Handling is another misnomer as well. As in the S5 tested last month, with the press of the button, this little Audi goes from a cruiser to a crusher. The suspension immediately firms up and the steering becomes sharper. You will notice a difference in both roll (what little occurred in normal mode is non-existent) and steering is almost go-kart quick.
The TT displays a level of grip that Elmer’s Glue is envious of. Drive the car hard into a corner and the combination of sticky tires and the quattro system will not falter. In a tight right-hander, pick a line, floor the gas in second and revel in the super stiff chassis, the McPherson strut front and four-link independent rear suspension, and proven all-wheel-drive system working in harmony to keep the car and its driver firmly planted on the road. Even with the nose heavy 60/40 weight balance doesn’t hold the car back.
While the grip is aplenty and the engine is torquey, there is no real link between the car and the driver.

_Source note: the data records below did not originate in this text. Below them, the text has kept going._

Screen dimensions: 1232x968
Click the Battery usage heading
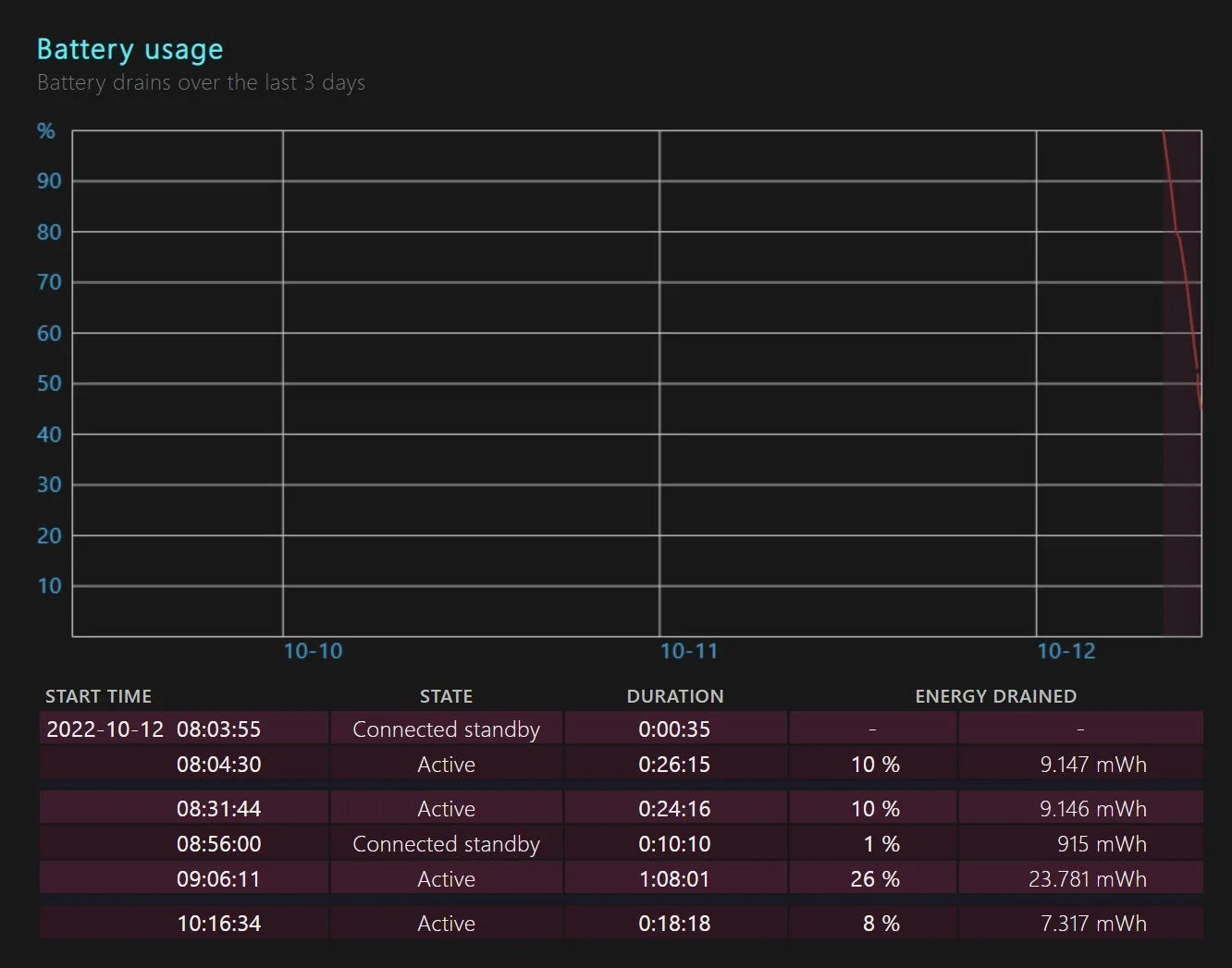pos(129,48)
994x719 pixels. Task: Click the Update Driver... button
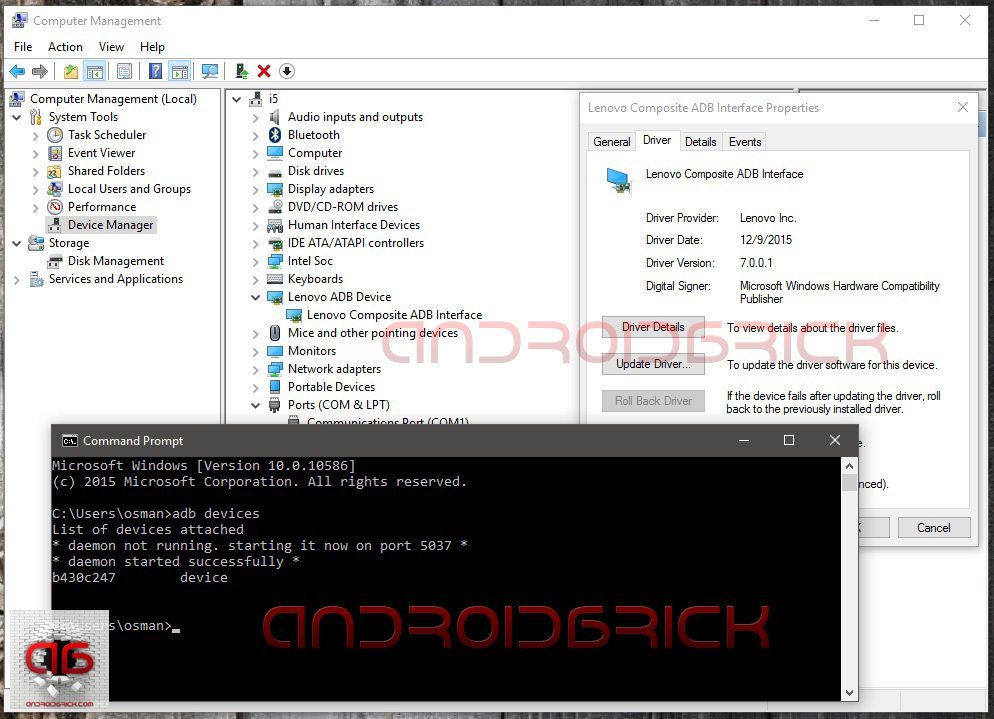click(653, 364)
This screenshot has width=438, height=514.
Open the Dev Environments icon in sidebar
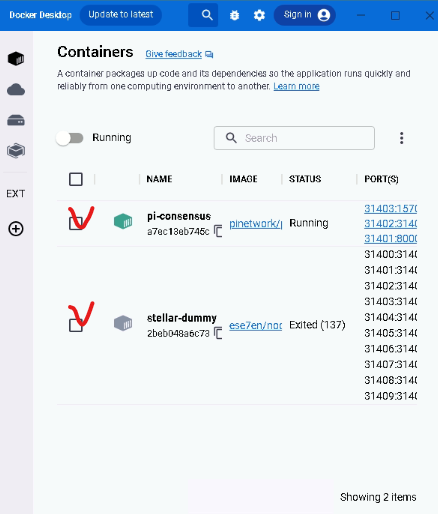(16, 151)

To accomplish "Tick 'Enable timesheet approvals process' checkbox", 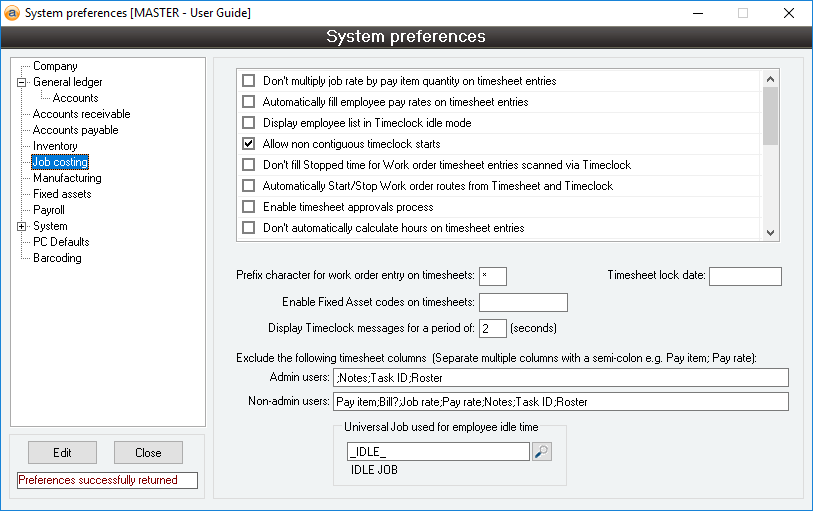I will [249, 207].
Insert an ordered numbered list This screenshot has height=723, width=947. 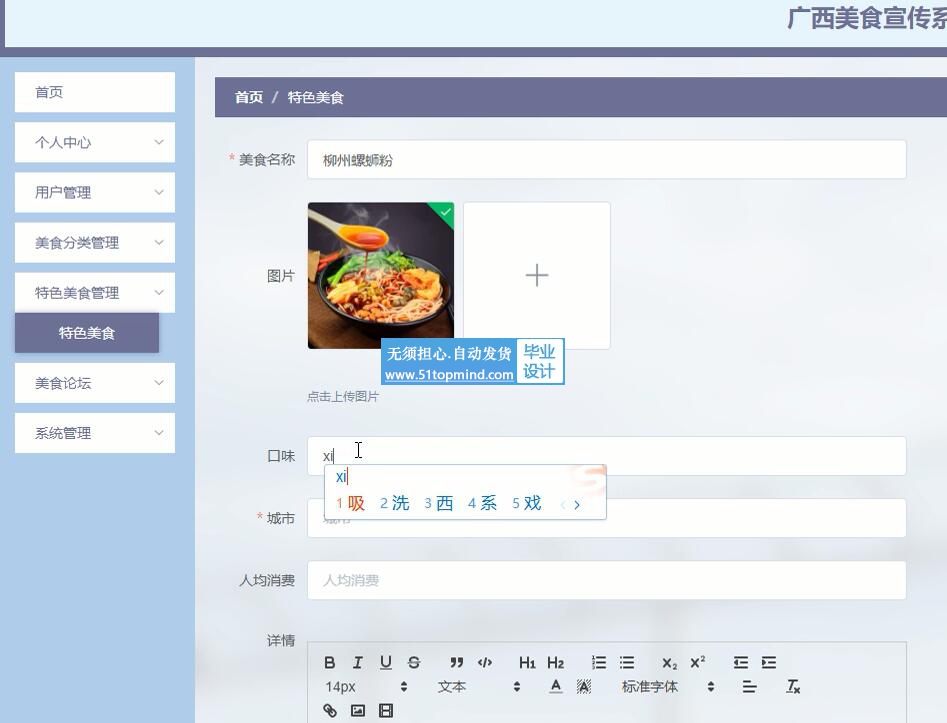tap(599, 662)
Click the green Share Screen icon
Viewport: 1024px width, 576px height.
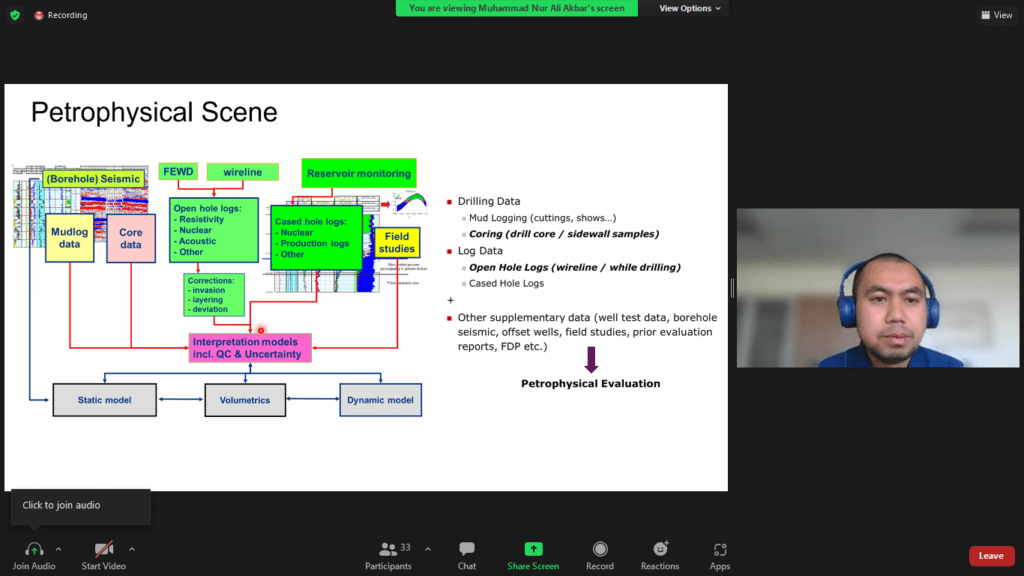pyautogui.click(x=533, y=549)
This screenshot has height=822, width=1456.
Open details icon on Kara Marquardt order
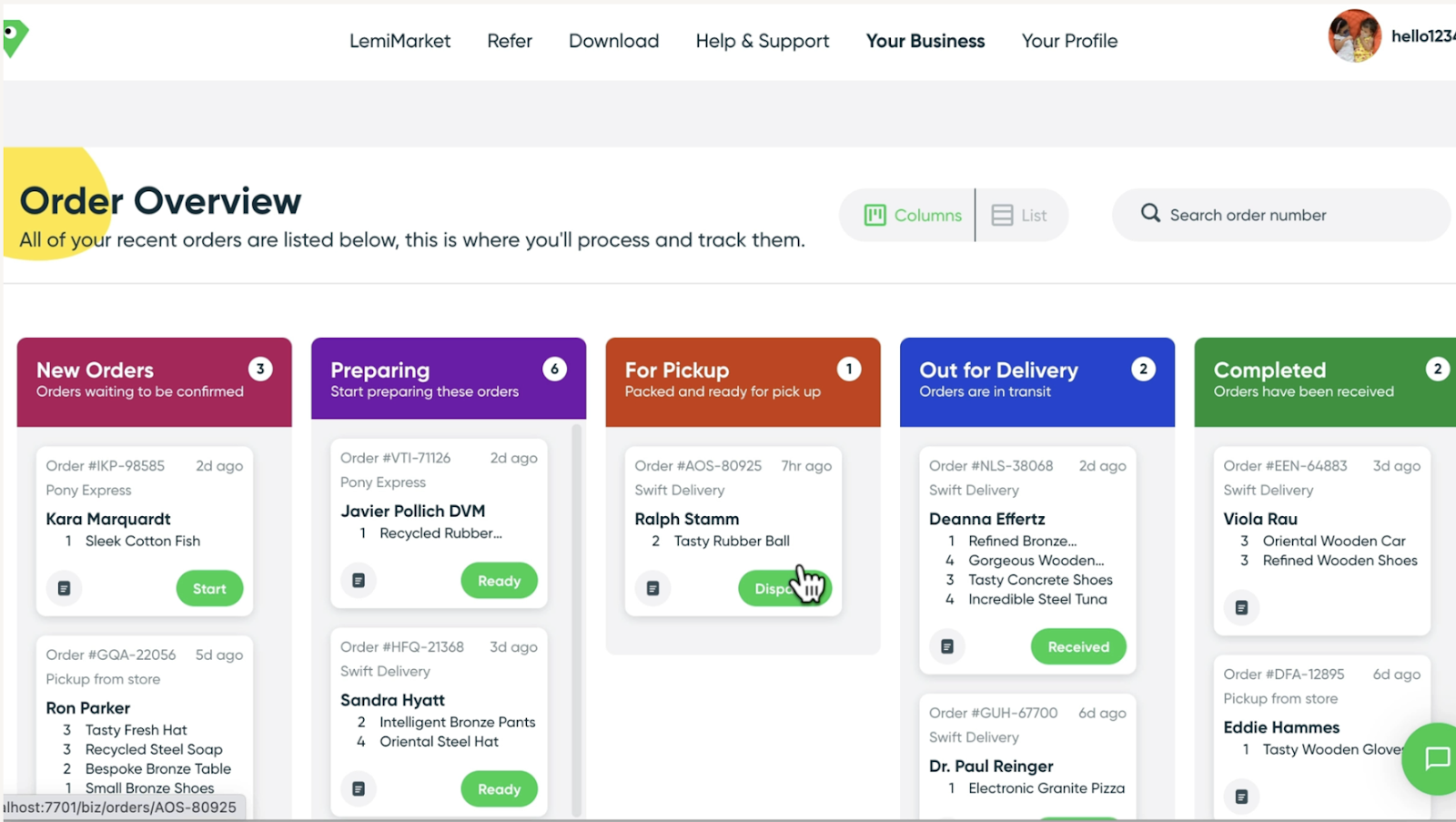(x=64, y=589)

While the enhanced steering and suspension changes were appreciated and noticeably helpful, there was a disconcerting disconnect between everything, almost as if the car is part of a great computer game. It may be a joyous experience, but the game is being played in someone’s living room and not on the road. The spoiler, while fun to entertain fellow drivers at redlights, didn’t really make a difference in handling. Maybe I just wasn’t going fast enough.
The Audi TT is an enjoyable car. It looks good, the build quality is excellent, and it is a good tourer. But a sports coupe? Not really.
Basic price: US$37,300. Tested: US$48,750. Structure: Front-engine, all-wheel drive four-seater compact coupe. Transmission system: DOHC, direct injection, 2.0-liter four-cylinder six-speed dual-clutch automatic manual Length: 164.5 inches Wheelbase: 97.2 inches Mileage: 21 miles city, 29 miles highway Weight: 2,965 pounds.